68 427/390 Electrical Problems
1. Replaced alternator with new one, which is internally regulated.
2. Removed external voltage regulator. Jumped wires together as shown here:
http://www.ecklerscorvette.com/corve...1963-1968.html
3. Wired those 2 wires at the top into the plug for the new alternator, with the blue wire on the right.
4. I unhooked the wires at the horn relay on the 2 terminals and re-connected them.
The symptoms I now get are:
1. The alternator gets hot, even when the car isn't running.

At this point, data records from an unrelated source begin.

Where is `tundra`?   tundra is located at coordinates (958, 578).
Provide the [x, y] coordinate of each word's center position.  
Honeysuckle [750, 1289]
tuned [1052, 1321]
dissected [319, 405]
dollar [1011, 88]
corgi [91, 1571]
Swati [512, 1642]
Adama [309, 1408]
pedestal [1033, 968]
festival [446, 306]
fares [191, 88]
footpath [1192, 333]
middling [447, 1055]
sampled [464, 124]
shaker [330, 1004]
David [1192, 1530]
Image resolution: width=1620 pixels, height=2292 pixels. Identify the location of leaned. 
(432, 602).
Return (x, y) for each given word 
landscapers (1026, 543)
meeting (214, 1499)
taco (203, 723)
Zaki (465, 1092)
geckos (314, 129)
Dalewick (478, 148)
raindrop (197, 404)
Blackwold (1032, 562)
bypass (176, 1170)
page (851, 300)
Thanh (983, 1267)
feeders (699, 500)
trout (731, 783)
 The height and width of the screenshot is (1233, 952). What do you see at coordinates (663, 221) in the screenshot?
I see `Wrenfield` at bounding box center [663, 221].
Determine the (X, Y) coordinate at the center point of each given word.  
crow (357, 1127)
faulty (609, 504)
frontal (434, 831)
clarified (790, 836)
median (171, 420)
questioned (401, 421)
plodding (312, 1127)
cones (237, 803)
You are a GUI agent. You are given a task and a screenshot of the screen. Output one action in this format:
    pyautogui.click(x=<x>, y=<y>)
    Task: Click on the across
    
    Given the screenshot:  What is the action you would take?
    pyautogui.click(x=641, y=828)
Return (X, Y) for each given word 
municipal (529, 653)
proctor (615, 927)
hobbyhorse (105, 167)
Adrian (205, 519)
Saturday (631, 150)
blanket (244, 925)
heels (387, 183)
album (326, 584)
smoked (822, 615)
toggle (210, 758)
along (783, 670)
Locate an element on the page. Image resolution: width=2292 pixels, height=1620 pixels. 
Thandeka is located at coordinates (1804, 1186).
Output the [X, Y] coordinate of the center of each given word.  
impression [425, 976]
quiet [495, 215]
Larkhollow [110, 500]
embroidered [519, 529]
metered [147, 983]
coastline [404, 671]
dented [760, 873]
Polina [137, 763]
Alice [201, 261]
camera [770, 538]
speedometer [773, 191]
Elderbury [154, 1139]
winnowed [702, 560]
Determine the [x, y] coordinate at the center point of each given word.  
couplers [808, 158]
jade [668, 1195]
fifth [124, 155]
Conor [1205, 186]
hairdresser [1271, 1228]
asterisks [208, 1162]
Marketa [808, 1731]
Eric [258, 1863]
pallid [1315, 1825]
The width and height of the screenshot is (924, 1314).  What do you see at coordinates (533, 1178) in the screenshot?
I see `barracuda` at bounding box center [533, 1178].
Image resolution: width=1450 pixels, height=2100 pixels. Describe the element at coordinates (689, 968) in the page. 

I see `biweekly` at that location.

2. The ammeter jumps around like crazy when revving the car. My Ammeter used to pretty much stay in the middle all the time. Now it stays in the middle at idle, but goes up and down with revs, more or less using the entire sweep of the gauge. Is that normal? Should the ammeter move a lot? Or more or less stay still?
I've measured 12-14v at the alternator positive post, which I can read using the alternator body or the engine block as ground. I have continuity between the engine block and the alternator body/alternator ground wire. I do not have continuity between ground and the positive post. The horn works.
I don't understand what those 2 wires at the top of the alternator do, so I'm not sure if those being reversed or wrong could be the issue. I'm also unclear on if the problem could be jumping the external voltage regulator wires, some of which ultimately connect to the top of the alternator.
I don't know what to test next or how to diagnose it. Any thoughts?
Thanks!
Last edited by Fendermb4; Sep 12, 2014 at 11:20 AM.
I'm assuming you have a 3 wire alternator. One is the 12V output (big one on the back). The 2 small posts are the 1) excitation (key switched 12V, tells the alternator to charge) and 2) sensor (monitors the voltage at the distribution point).
Lose the external regulator wiring. Anything spliced in there can screw it up.
You can look up online which post is excitation and sensor. The excitation can be hooked to any switched 12V source. The sensor wire goes to the distribution point. That would be the horn relay connector on your car.
If that does not fix it, your alternator is bad. An ammeter needle quickly going back and forth is an indication of AC voltage due to a bad diode.
Do not use the feed to the coil. That goes through a ballast resistor wire.
Last edited by Garys 68; Sep 12, 2014 at 02:55 PM.